The Woolly Mammoth Theater Company celebrates its 25th anniversary by finally moving into its own comfortable space in northwest D.C. Sadly, the company stumbles out of the gate with "Big Death & Little Death," a bleak and incoherent new play by screenwriter Mickey Birnbaum.
The Woolly Mammoth Theater Company celebrates its 25th anniversary by finally moving into its own comfortable space in northwest D.C. Sadly, the company stumbles out of the gate with “Big Death & Little Death,” a bleak and incoherent new play by screenwriter Mickey Birnbaum.
The sheer act of classifying Birnbaum’s play as a dark comedy demonstrates Woolly’s zeal for pushing boundaries. In this saga about an absurdly dysfunctional family, the little death probably would be those new puppies being eaten by their mother in the opening scene. This is followed by a bigger death, the loss of the mother in a horrific car crash. But the culmination is a really big death — the end of the blasted universe. It’s a regular rib tickler.
Other ingredients include an emotionally bankrupt father just back from the first Gulf War; three teenagers dealing with the problems of adolescence and self-identity; a high school guidance counselor eager for sex with her students; and several other themes, most of them played to heavy-metal music with which teens identify.
There is also the peculiar job of the father (Paul Morella), a photographer who specializes in grisly shots of car-crash victims.

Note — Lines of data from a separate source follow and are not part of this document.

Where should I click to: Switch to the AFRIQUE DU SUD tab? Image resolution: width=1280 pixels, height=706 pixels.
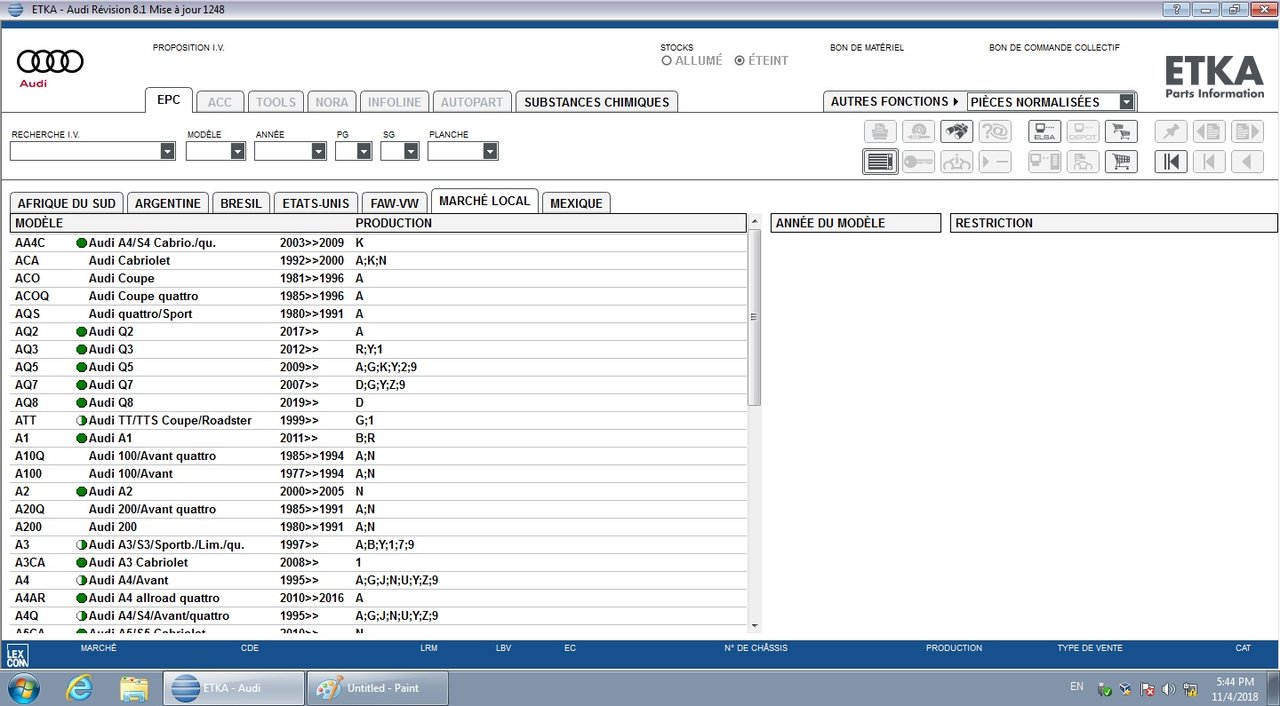point(67,203)
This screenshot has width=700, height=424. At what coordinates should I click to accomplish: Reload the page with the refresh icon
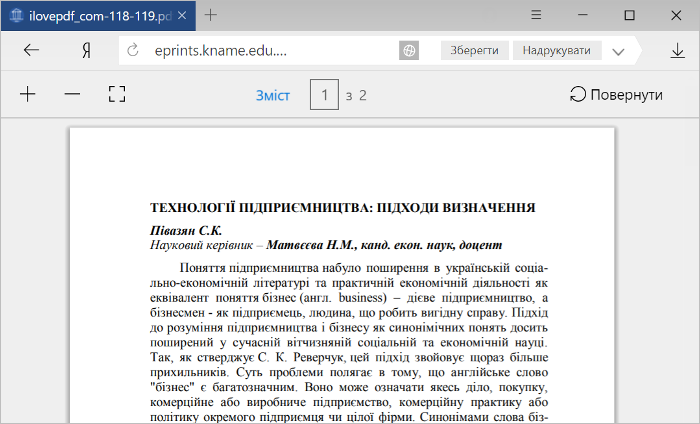tap(133, 50)
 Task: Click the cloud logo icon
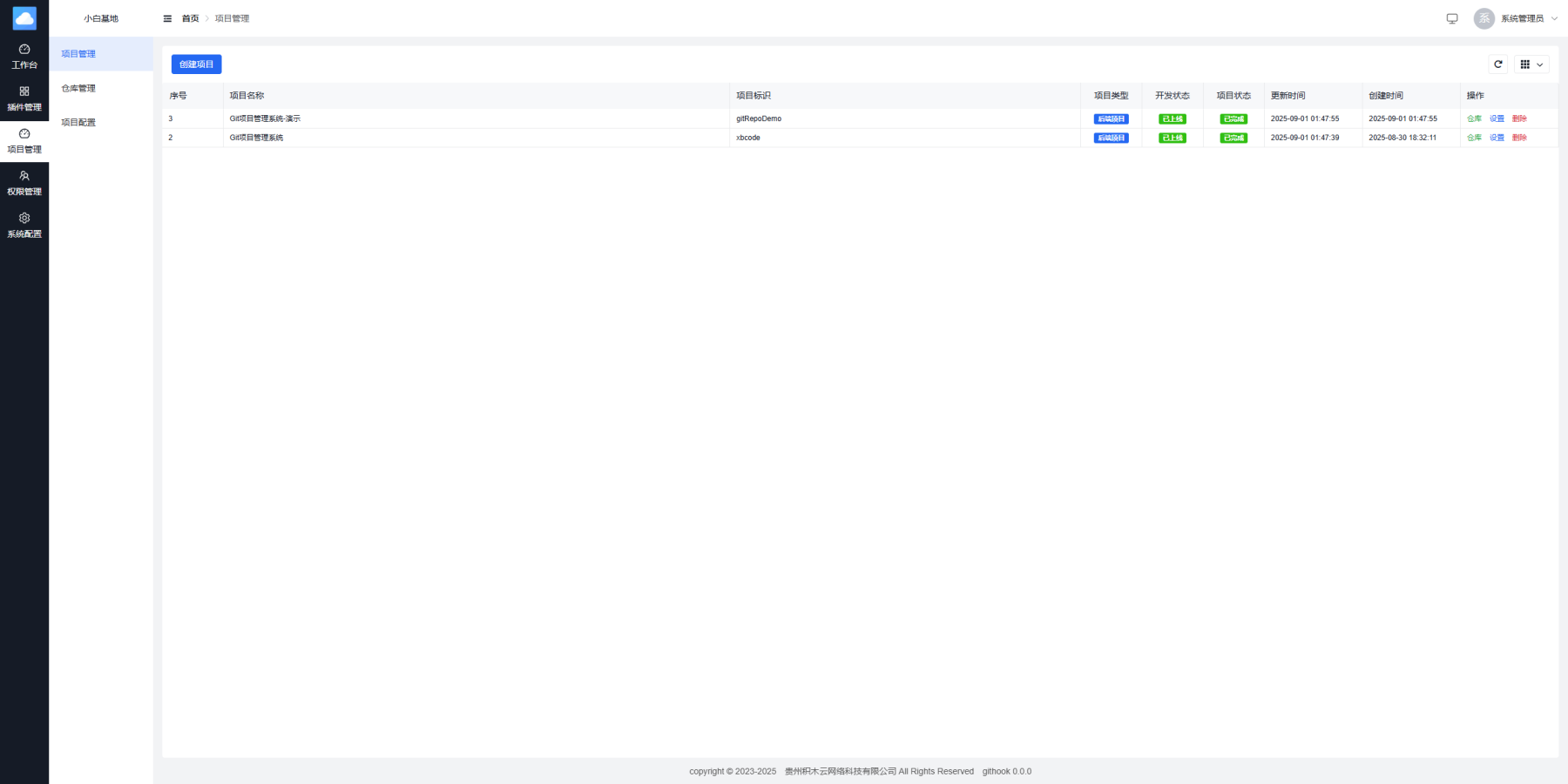24,18
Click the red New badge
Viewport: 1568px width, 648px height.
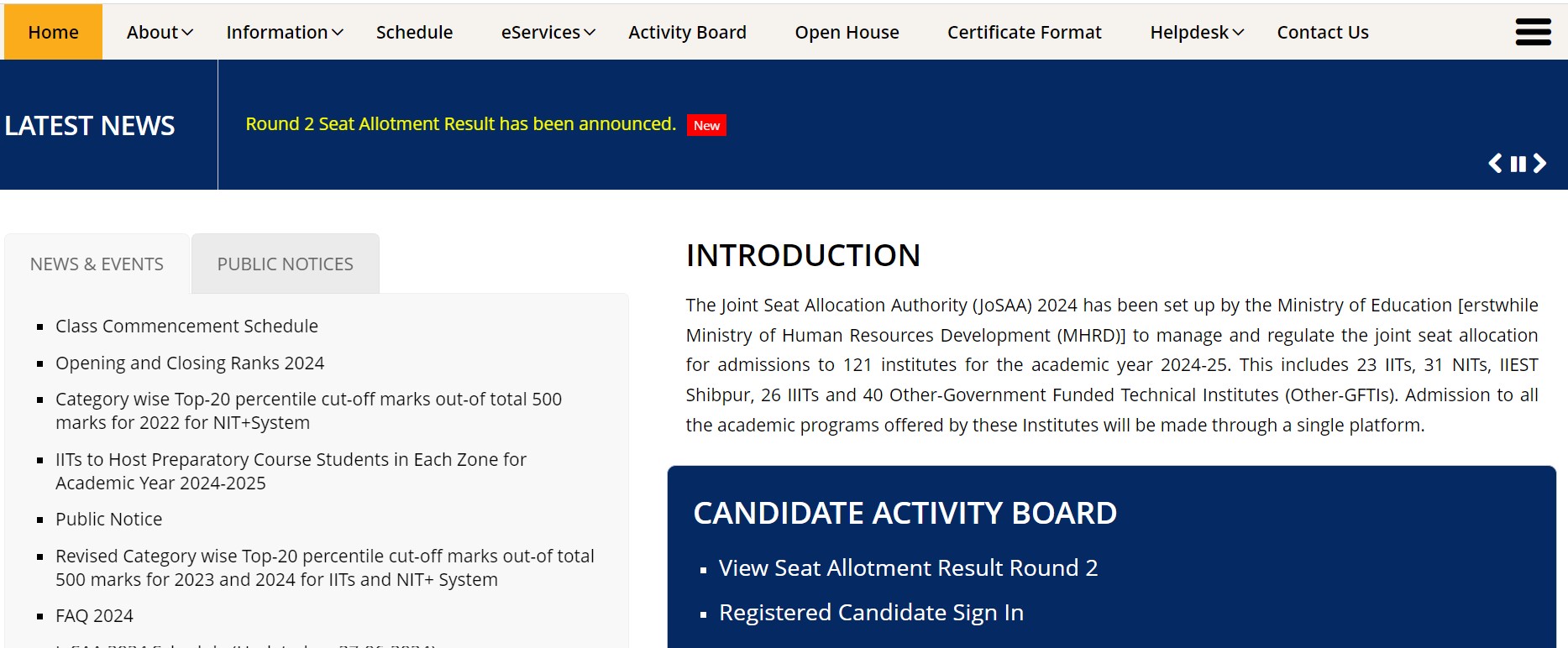[706, 125]
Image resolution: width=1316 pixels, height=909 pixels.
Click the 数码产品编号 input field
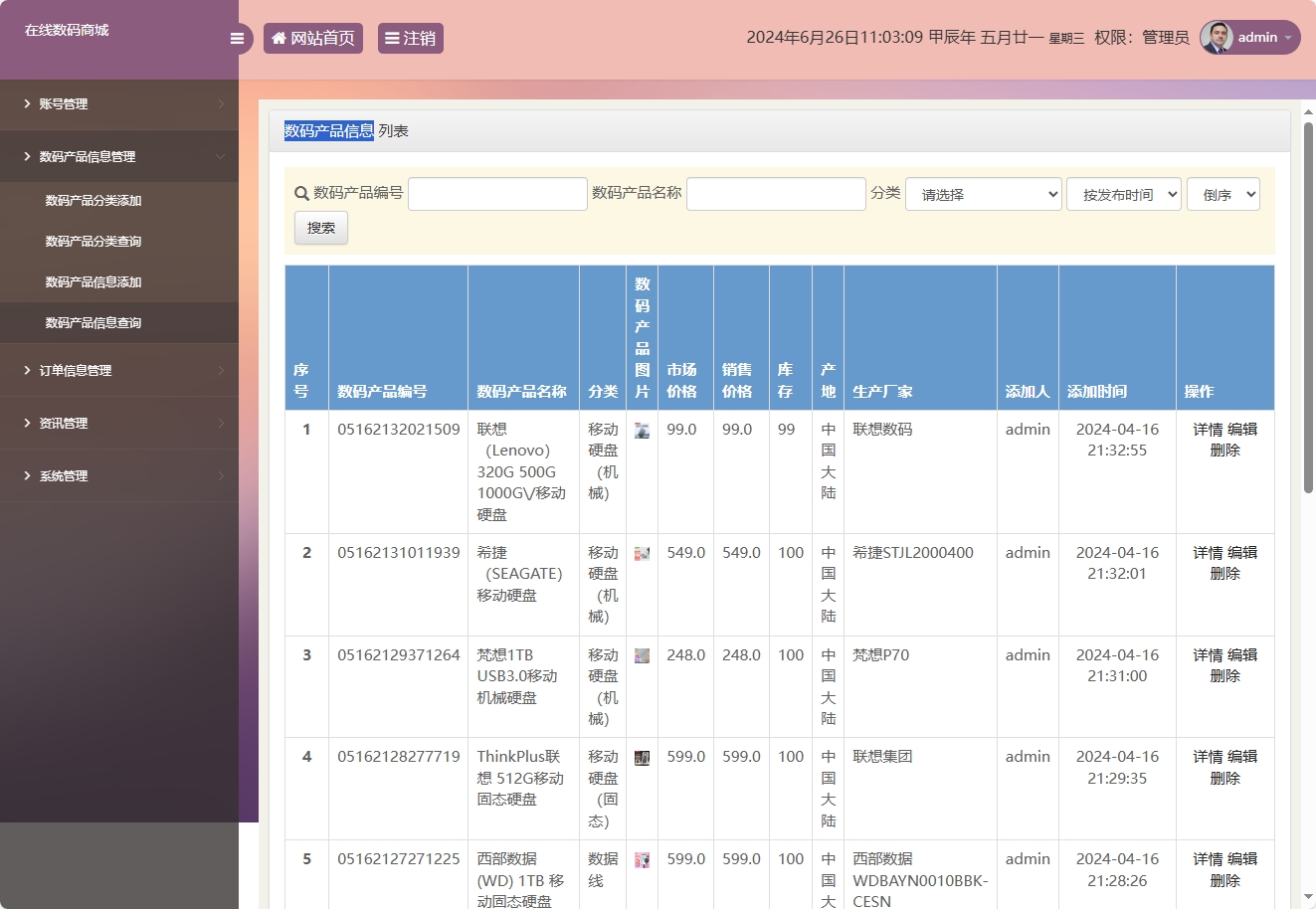[496, 193]
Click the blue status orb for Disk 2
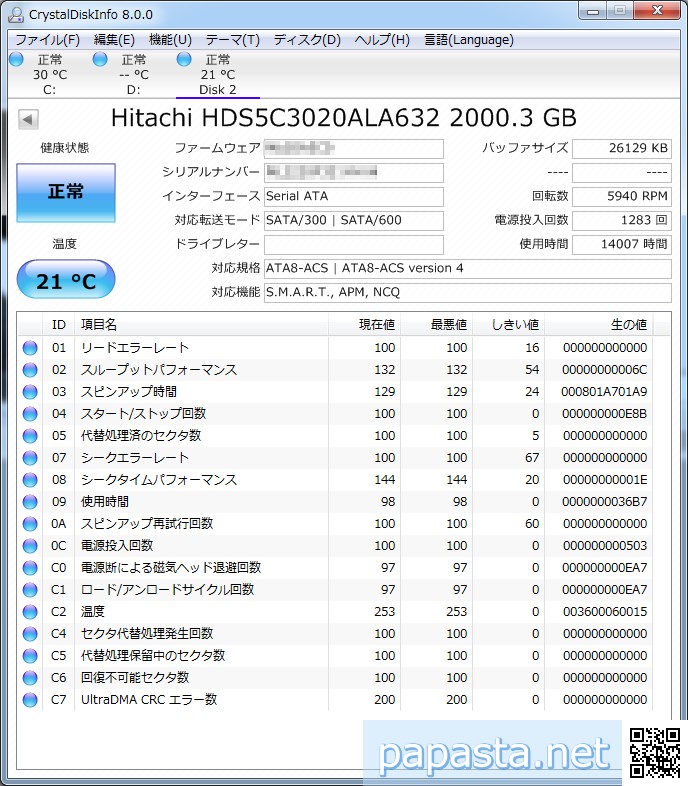The image size is (688, 786). (184, 60)
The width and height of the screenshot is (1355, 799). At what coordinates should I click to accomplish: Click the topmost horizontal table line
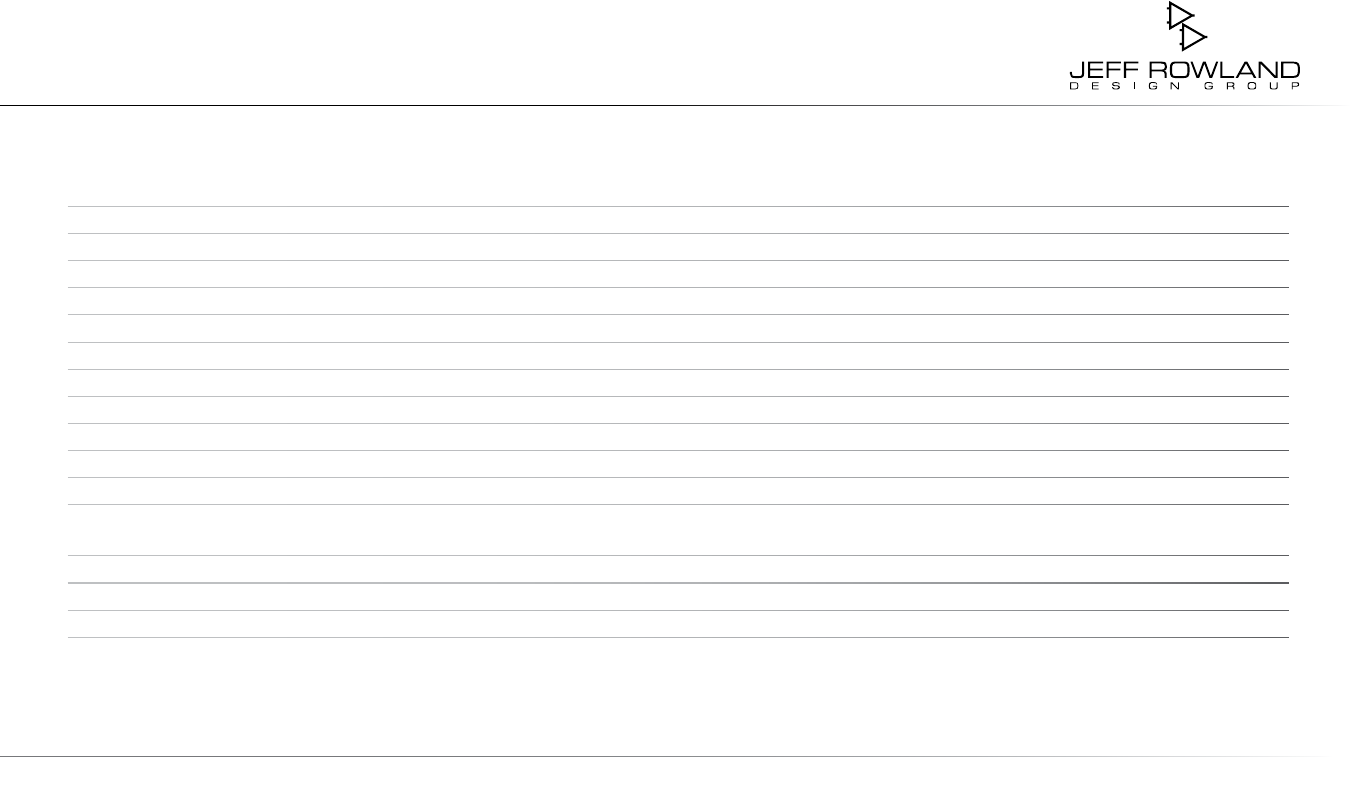[x=678, y=206]
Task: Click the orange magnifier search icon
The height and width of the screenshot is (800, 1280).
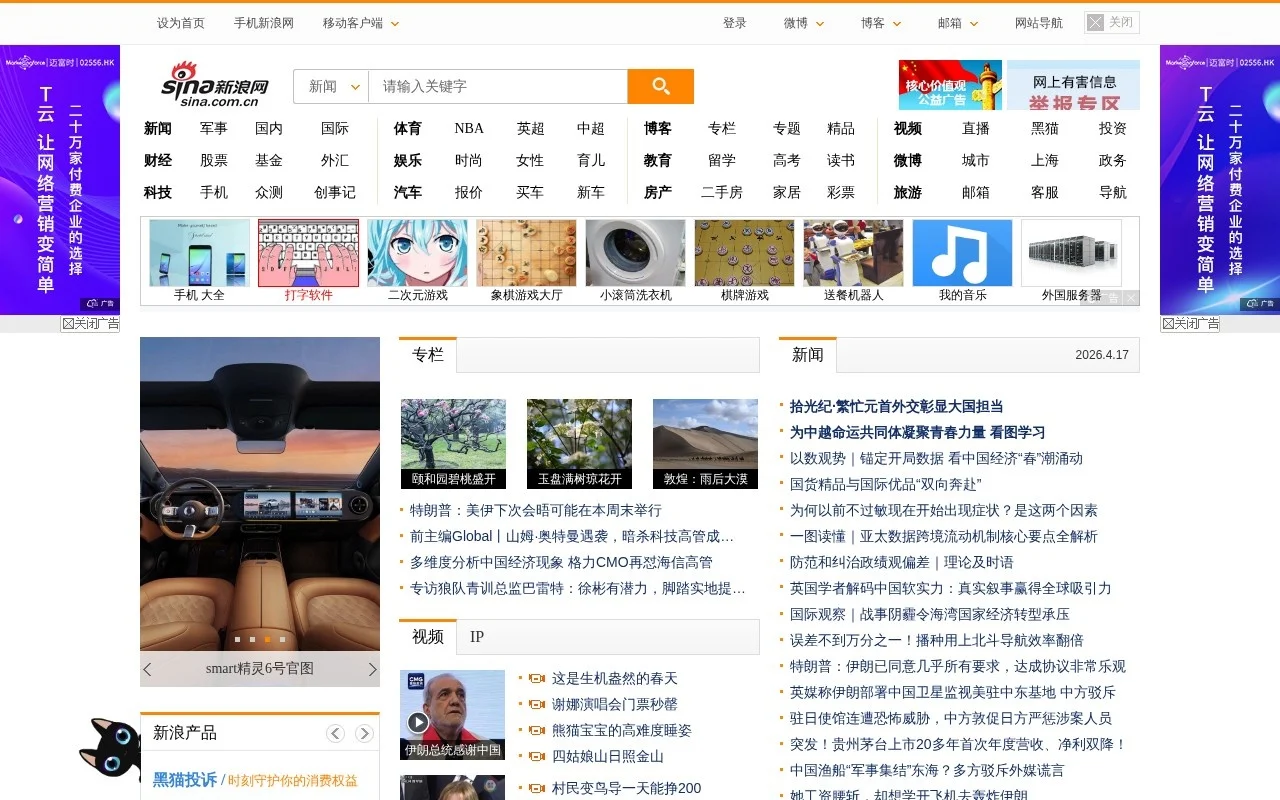Action: pos(660,87)
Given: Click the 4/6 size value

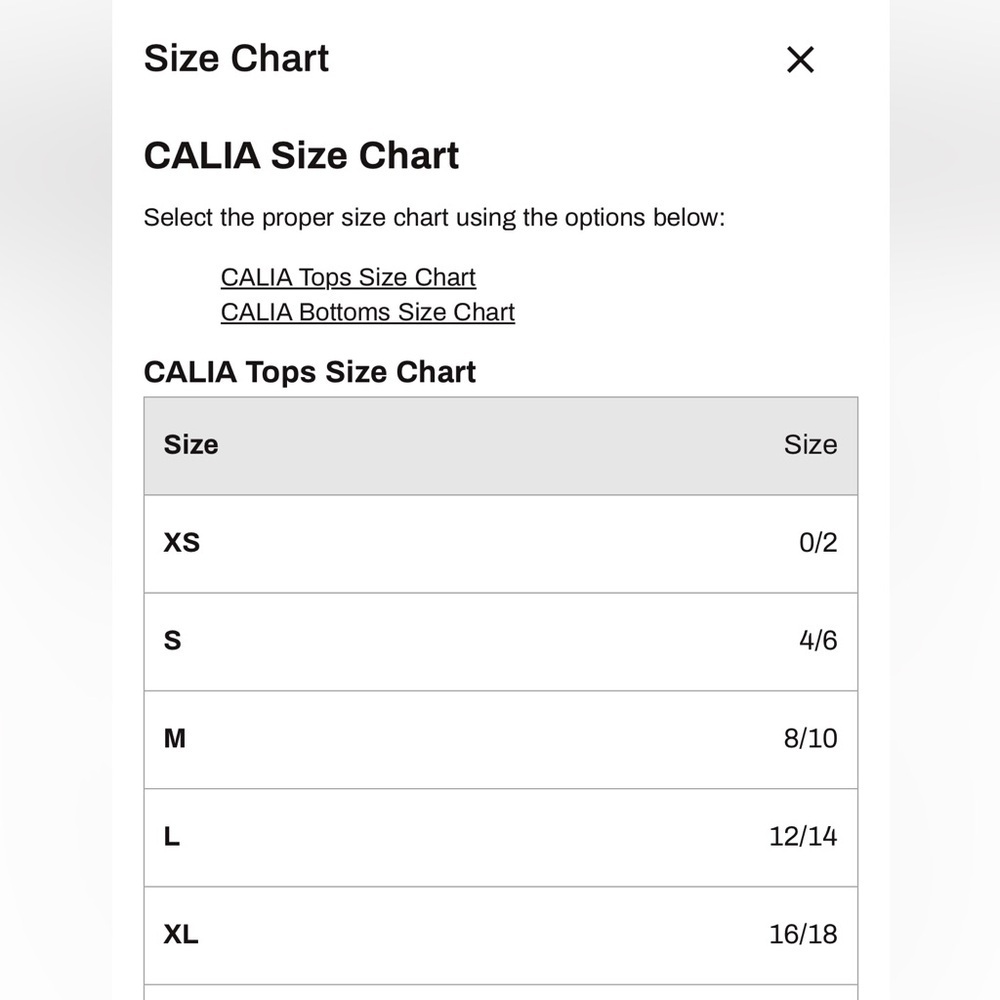Looking at the screenshot, I should tap(818, 640).
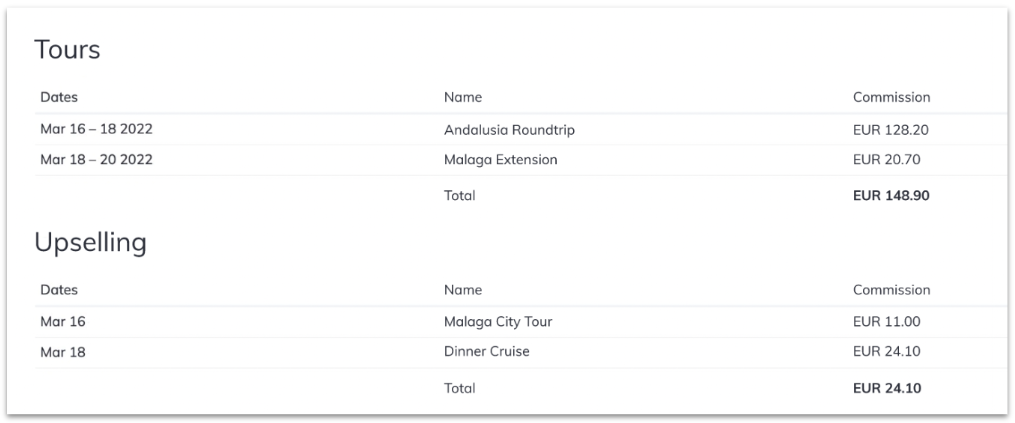Click Name column header in Tours table
This screenshot has height=423, width=1015.
(x=463, y=98)
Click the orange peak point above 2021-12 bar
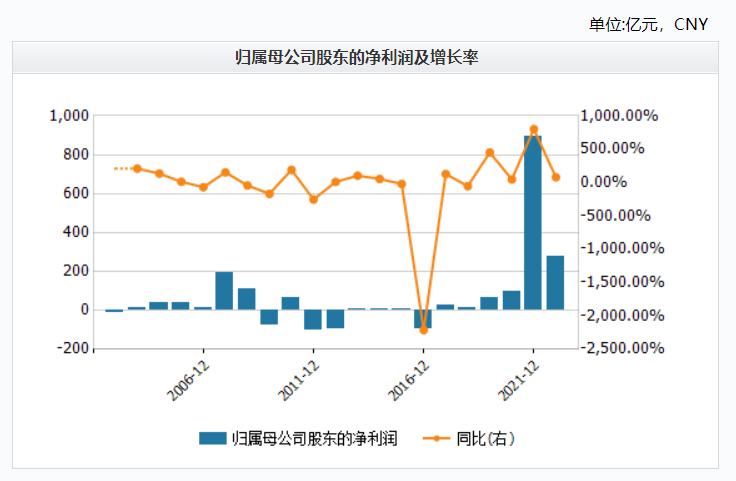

And an abortion, too.
The intent, says the playwright, is to characterize people alienated from their families and their culture, and to do so in Woolly’s innovative style. With the theater’s artistic director Howard Shalwitz at the helm, it surely presents all the mayhem intended.
To suggest that Woolly’s fearless format regularly treads a razor-thin line between raucous absurdity and tastelessness is an understatement. Shalwitz will tell you that’s indeed the company’s mission, and he’s right that true tastelessness often marks the biggest success. But there are also times when it really just doesn’t work.